Manguezais também podem ser um enorme ativo financeiro para governos de todas as esferas. Florestas de mangue aprisionam enormes quantidades de carbono, auxiliando na prevenção de mudanças climáticas mais rigorosas no futuro. Para se beneficiar desse ativo, governos precisam contabilizar essas propriedades em cada região e garantir que manguezais não sejam removidos. Quando desmatados, os manguezais liberam CO2 na atmosfera, um gás estufa que piora a situação climática mundial. Por exemplo, remover florestas de manguezais para instalar tanques de cultivo de camarão, uma prática comum no mundo, lança na atmosfera mais de 1 tonelada de CO2 por hectare, 10 vezes mais carbono do que o liberado pela conversão da mesma área de floresta amazônica em pasto. Dessa forma, ao tratar o carbono aprisionado em manguezais como um ativo financeiro, governos podem se beneficiar em mercados internacionais se conseguirem demonstrar que as florestas reduzem emissões de gases estufa na atmosfera. Empresas brasileiras que possuem atividades poluidoras também podem financiar a restauração de florestas de manguezais derrubadas, garantindo que as taxas de sequestro em determinadas áreas compensem as taxas de emissões de gases associadas às suas atividades. Mercados financeiros de todo o mundo estão à procura de projetos sustentáveis que agreguem valor climático e benefícios sociais, o que faz das florestas de manguezais uma oportunidade única de investimento – sua conservação contribui tanto para a melhora ambiental em ambientes costeiros como para a dignidade de milhões de pessoas pelo Brasil.
Apesar de tudo isso, o Brasil mudou a sua legislação ambiental e acabou com a proteção de mais de 1 milhão de hectares de florestas de manguezais em 2020. Como poderemos nos adaptar a um futuro tão desafiador sem poder contar com recursos naturais fornecidos por remanescentes de florestas e de outros ecossistemas naturais?
Outras nações que experimentaram significativas perdas de florestas de mangues viram o rápido avanço da aquicultura costeira e da especulação imobiliária para uso turístico.
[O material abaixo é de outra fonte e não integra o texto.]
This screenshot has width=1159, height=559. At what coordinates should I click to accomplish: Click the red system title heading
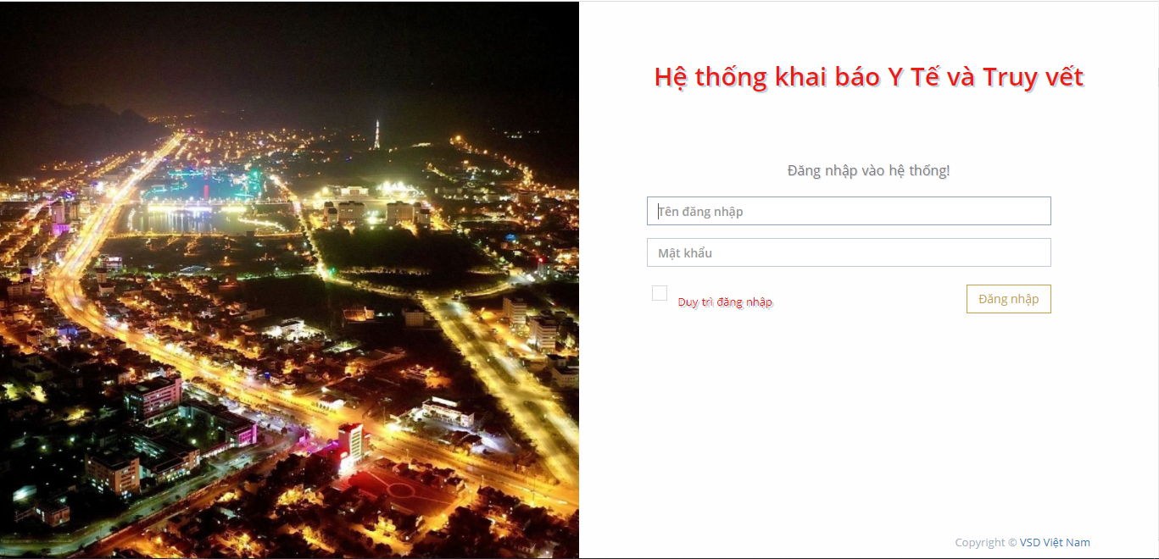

Hoje, países como Mianmar, Malásia, Índia e Indonésia estão investindo no replantio e recuperação de florestas de mangues para proteger suas fontes de alimento e qualidade da água e combater eventos climáticos extremos e elevação do nível do mar. Nesses lugares, grandes fundos internacionais financiam a recuperação das áreas desmatadas, ajudando a melhorar a vida das pessoas enquanto se beneficiam dos créditos climáticos pela remoção de gases estufa da atmosfera.
Por possuir a segunda maior área de manguezais no mundo, o Brasil tem um incrível potencial ainda inexplorado. O caminho à frente definirá como nossa sociedade irá se relacionar com os bens naturais ainda preservados. Isso será crucial para nos prepararmos para um mundo cada vez mais hostil. É vital reunir o apoio da sociedade para um modelo de desenvolvimento sustentável que associe os amplos serviços da natureza à nossa capacidade produtiva. É preciso disseminar para centenas de milhões de pessoas deste país que natureza e desenvolvimento social não são antagônicos e que só teremos crescimento econômico equilibrado e boa qualidade de vida para uma parcela maior da sociedade brasileira se garantirmos a proteção e restauração dos nossos ecossistemas costeiros e continentais.
Angelo Bernardino é explorador da National Geographic Society, doutor em oceanografia pela Universidade de São Paulo e professor associado de oceanografia na Universidade Federal do Espírito Santo.